2027 Payment Notice: Changes to Health Insurance Regulations

The U.S. Department of Health and Human Services, through the Centers for Medicare & Medicaid Services (CMS), has released the proposed "Patient Protection and Affordable Care Act, HHS Notice of Benefit and Payment Parameters for 2027" on February 11, 2026. Known as the 2027 Payment Notice, it outlines regulatory changes for issuers of Qualified Health Plans (QHPs) offered via Federally-facilitated and State-based Exchanges on the Federal platform. Stakeholders are invited to submit feedback until March 13, 2026.

This annual rule proposes updates concerning payment parameters, risk adjustment, and user fee rates. It also suggests modifications to Essential Health Benefits (EHBs), civil penalties, and operational standards for agents and brokers. Among the significant proposed changes is the exclusion of routine non-pediatric dental services from being classified as EHBs, thereby affecting coverage across various market segments. CMS is requesting comments on the potential impacts of these changes.

The proposal addresses State-required benefits, stating that from 2027, benefits mandated by states but included in the EHB benchmark plans will be categorized as "in addition to EHB." States will need to cover these benefits' costs by compensating enrollees or issuers. The review process for State applications of EHB-benchmark plans is on hold, pending potential revisions in future rulemaking.

Regarding risk adjustment, CMS will maintain the program across individual, small group, and merged markets nationwide. Comments are sought on whether separate calculations for risk adjustment transfers should continue for different plan types within merged and non-merged market states. Civil money penalties are addressed with a proposal to enhance transparency and enforcement authority. CMS suggests netting payments owed by issuers against Federal government debts.
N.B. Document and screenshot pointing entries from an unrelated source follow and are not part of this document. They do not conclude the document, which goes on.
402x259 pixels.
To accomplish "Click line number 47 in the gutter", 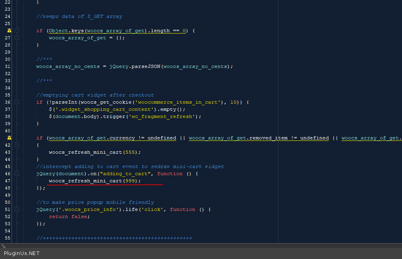I will (7, 181).
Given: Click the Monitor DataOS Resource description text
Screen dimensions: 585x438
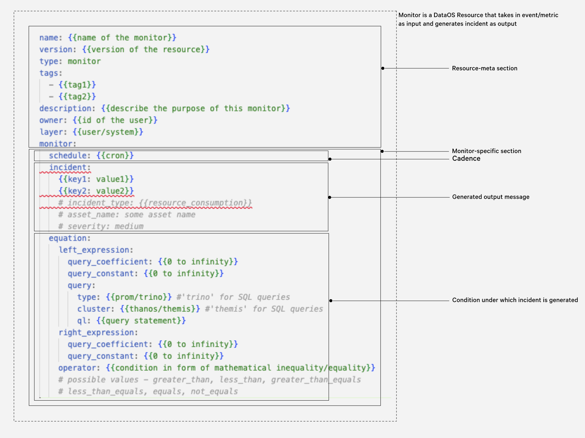Looking at the screenshot, I should [478, 19].
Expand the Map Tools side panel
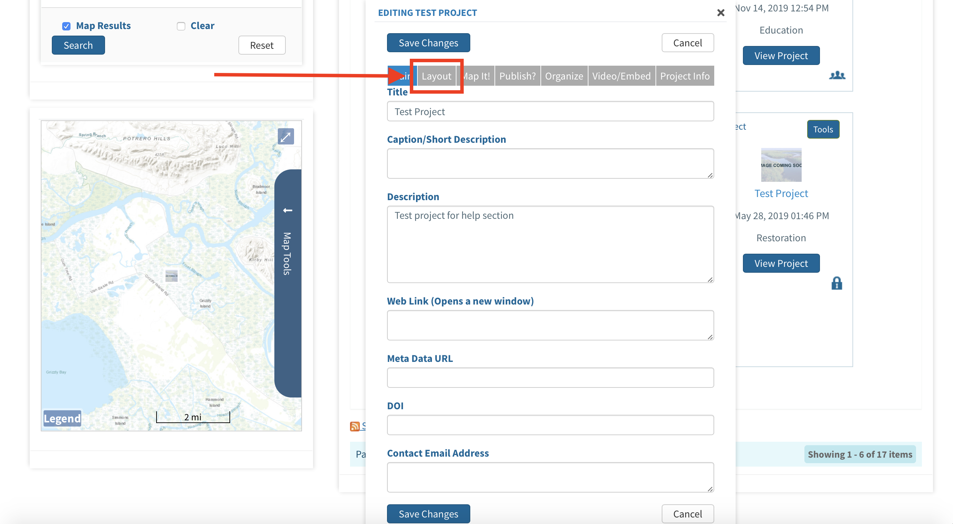Viewport: 953px width, 524px height. [x=287, y=254]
Non-network plans will be eligible for QHP certification starting in 2027, provided they offer adequate provider choice and meet other certification requirements. Measures for restoring network adequacy authority to State-based Exchanges are also proposed. Catastrophic plans may have terms extended to a maximum of ten years, with adjustments allowed to reflect the term's length. CMS invites feedback on application processes for these adjustments.

Modifications to the Federal Medical Loss Ratio (MLR) standard could be implemented to safeguard individual market stability. CMS considers reducing application burdens for states requesting MLR adjustments. Finally, CMS plans to codify the filing instructions related to cost-sharing reductions (CSRs), requiring issuers to provide detailed information on CSR impacts on premiums, ensuring that CSR loads are justified and match lost payments, thus preventing undue federal expenditure increases.

These proposals aim to refine regulatory processes, enhance market stability, and ensure financial integrity within the health insurance marketplace.